Guess Who Is Assumed To Live Longer In The U.S. – Most Everyone

As an investor, communicator and member of society, one of the largest impact news announcements of the year occurred last week, and it came and went almost unnoticed. Just because it sounds boring doesn’t mean it won’t wreak havoc on corporate balance sheets and even worse, state and local treasuries. Most people make fun of actuaries, and assume their data science is not all that important. In this case, it may cost us trillions.

After nearly 15 years of the same assumed mortality data for pension plans, the Society of Actuaries has released a new increase. Pension plans have taken on new liabilities and liquidity requirements. Both men and women are seeing two more years on average of expected life in 2014 in comparison to 2000. Expectations to live have moved to 86.6 from 84.6 and 88.8 from 86.4, respectively (of course women live longer).

But good news of life longevity aside, these additional two years pose major challenges for pension plan liability. The SOA projects liability growth to now run between 4% and 8% for typical pension plans.

Corporations are looking at an extra two years of funding required for defined benefit plans. Public companies with underfunded Pension Plans are in even deeper red, as retirees live longer. Asset managers are seeing unwanted higher risk and lower performance as earnings take haircuts to fund the new liabilities.

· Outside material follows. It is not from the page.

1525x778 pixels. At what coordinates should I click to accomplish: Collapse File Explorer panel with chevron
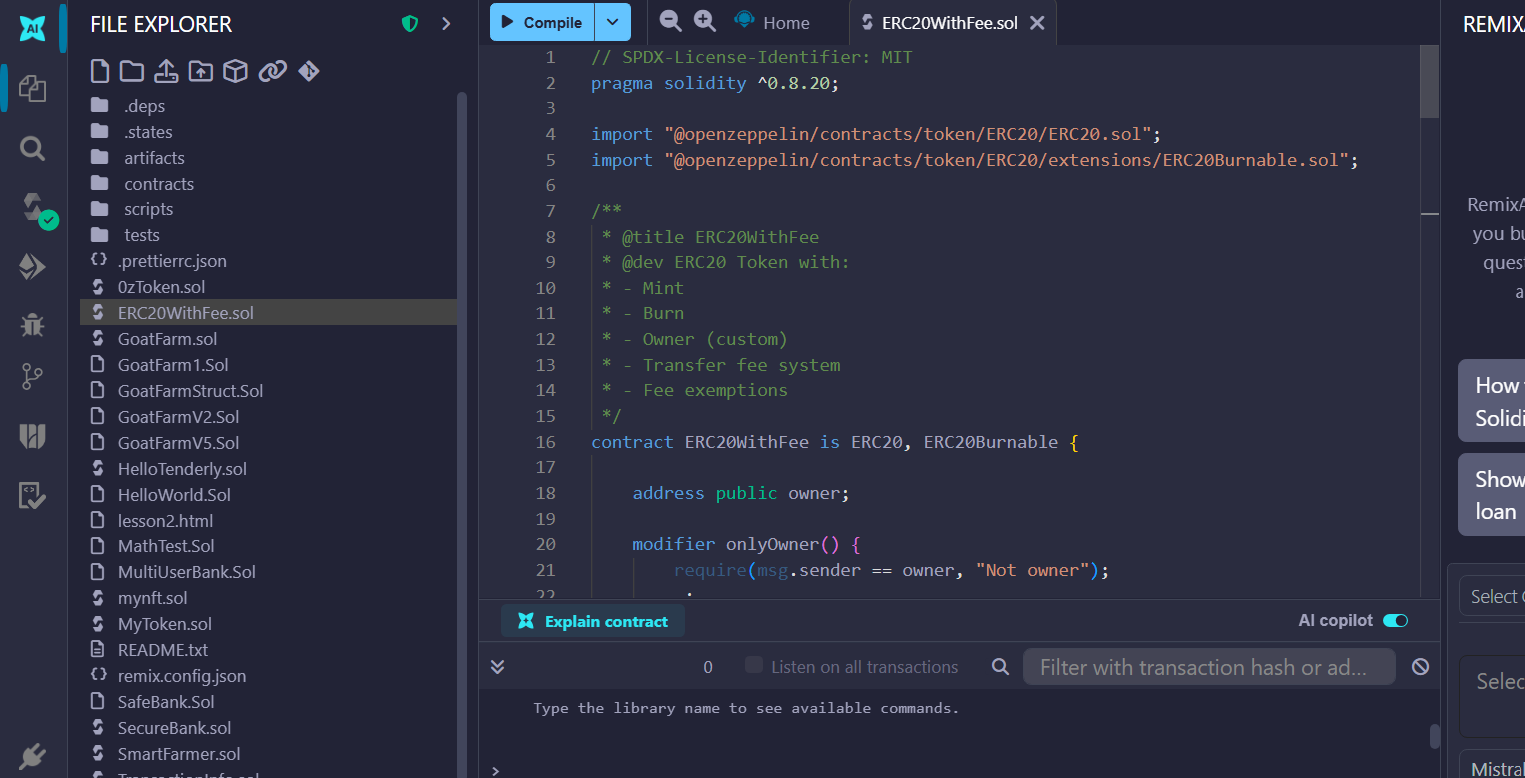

The pension industry, so focused on liability-based investing, now has a new twist and turn. Annuity-based lump-sum buyouts just got more expensive (with two extra years to fund), and yet still may be a better option for some corporate balance sheets. As portfolio managers look at stock prices, P/E multiples and a potential series of earnings underperformance, these liabilities need to be addressed and communicated head on. Additionally, asset managers need to consider the performance of the stocks they hold, and the performance requirements of their institutional clients.

These changes are predicted to take effect in early 2016, and plan sponsors will be seeking to make necessary funding, investment, and lump-sum strategic decisions.

Innovation anyone?

Disclosure: None.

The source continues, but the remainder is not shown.